Partition X does not end on cylinder boundary
While reviewing the partion layout on one of my hard drives, I noticed a number of “Partition X does not end on cylinder boundary” messages in the fdisk output:
$ fdisk /dev/sda
Command (m for help): p
Disk /dev/sda: 80.0 GB, 80000000000 bytes
255 heads, 63 sectors/track, 9726 cylinders
Units = cylinders of 16065 * 512 = 8225280 bytes
Disk identifier: 0xac42ac42
Device Boot Start End Blocks Id System
/dev/sda1 * 1 26 204800 83 Linux
Partition 1 does not end on cylinder boundary.
/dev/sda2 26 287 2097152 83 Linux
Partition 2 does not end on cylinder boundary.
/dev/sda3 287 9726 75822111+ 8e Linux LVM
This was a bit disconcerting at first, but after a few minutes of thinking it dawned on me that modern systems use LBA (Logical Block Addressing) instead of CHS (Cylinder/Head/Sector) to address disk drives.
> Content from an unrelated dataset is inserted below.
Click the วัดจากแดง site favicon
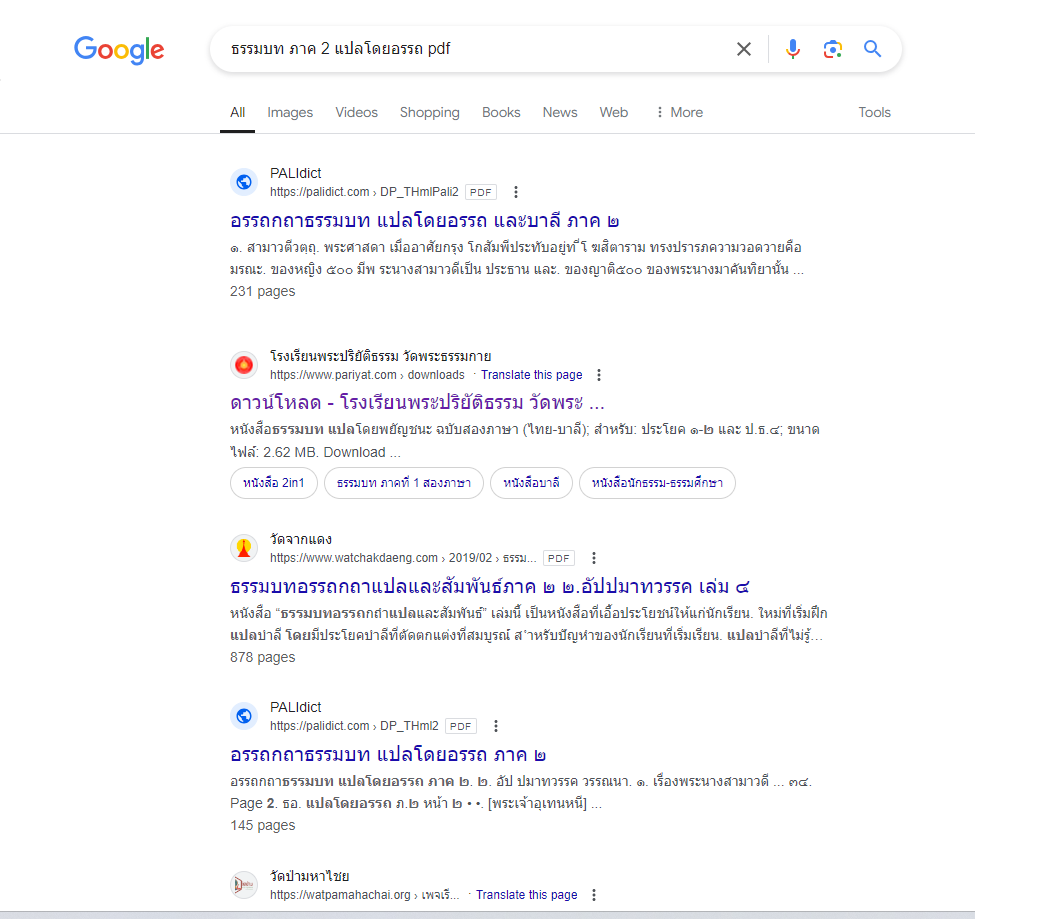The width and height of the screenshot is (1045, 919). 244,548
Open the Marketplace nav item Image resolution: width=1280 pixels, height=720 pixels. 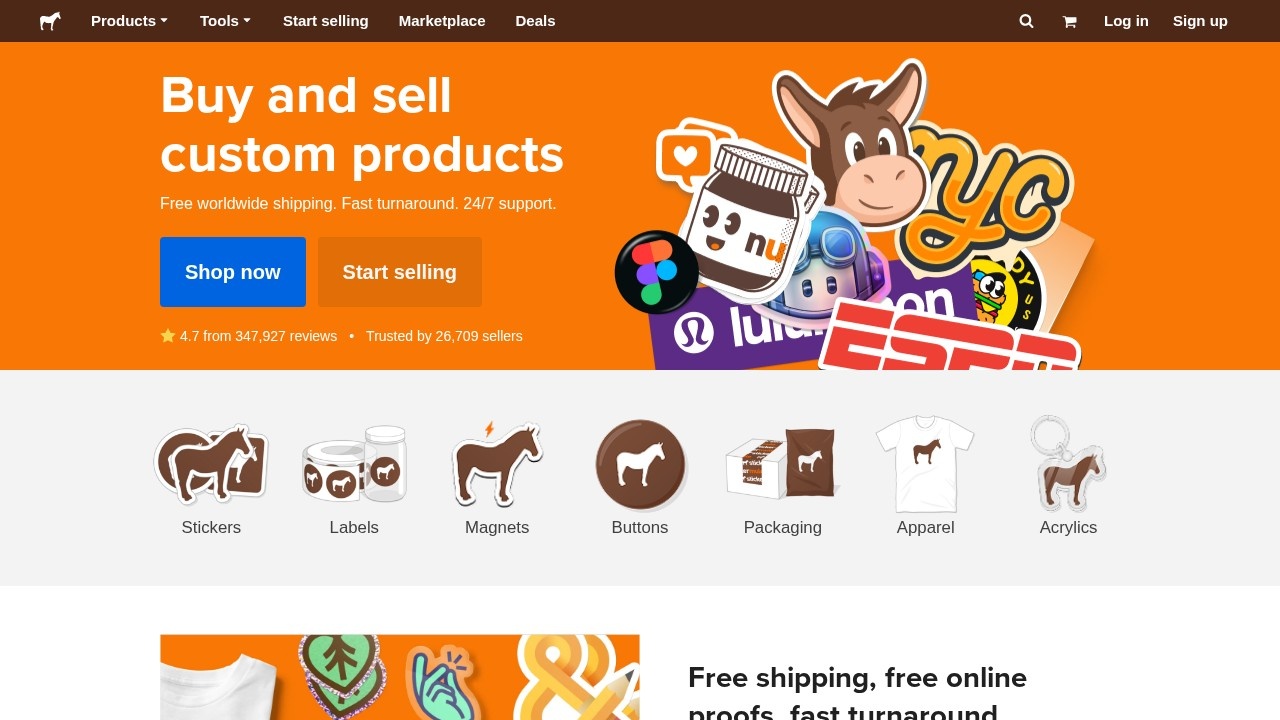click(442, 21)
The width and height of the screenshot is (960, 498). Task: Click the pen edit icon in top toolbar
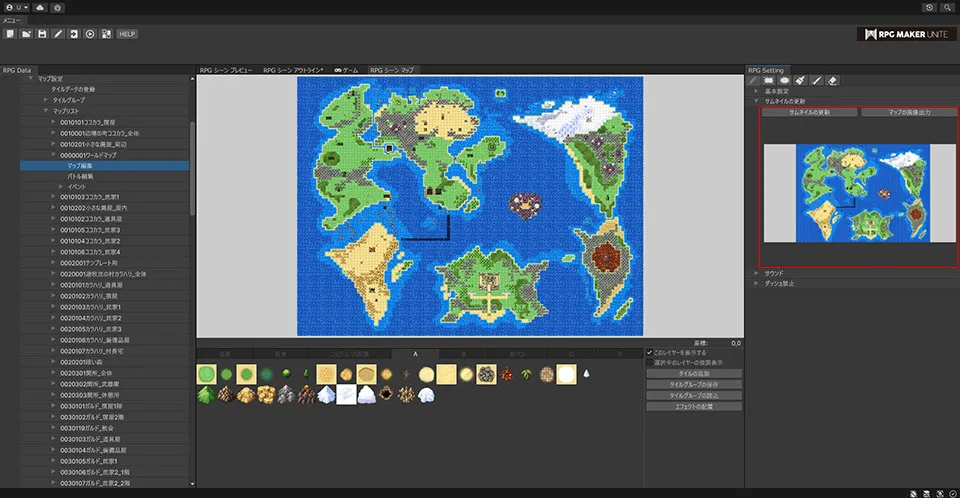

If we view the partition table using sectors instead of cylinders:
$ sfdisk -uS -l /dev/sda
Disk /dev/sda: 9726 cylinders, 255 heads, 63 sectors/track
Units = sectors of 512 bytes, counting from 0
Device Boot Start End #sectors Id System
/dev/sda1 * 63 409662 409600 83 Linux
/dev/sda2 409663 4603966 4194304 83 Linux
/dev/sda3 4603967 156248189 151644223 8e Linux LVM
/dev/sda4 0 - 0 0 Empty
We can see that we end at a specific sector number, and start the next partition at that number plus one. I must say that I have grown quite fond of sfdisk and parted, and they sure make digging through DOS and GPT labels super easy.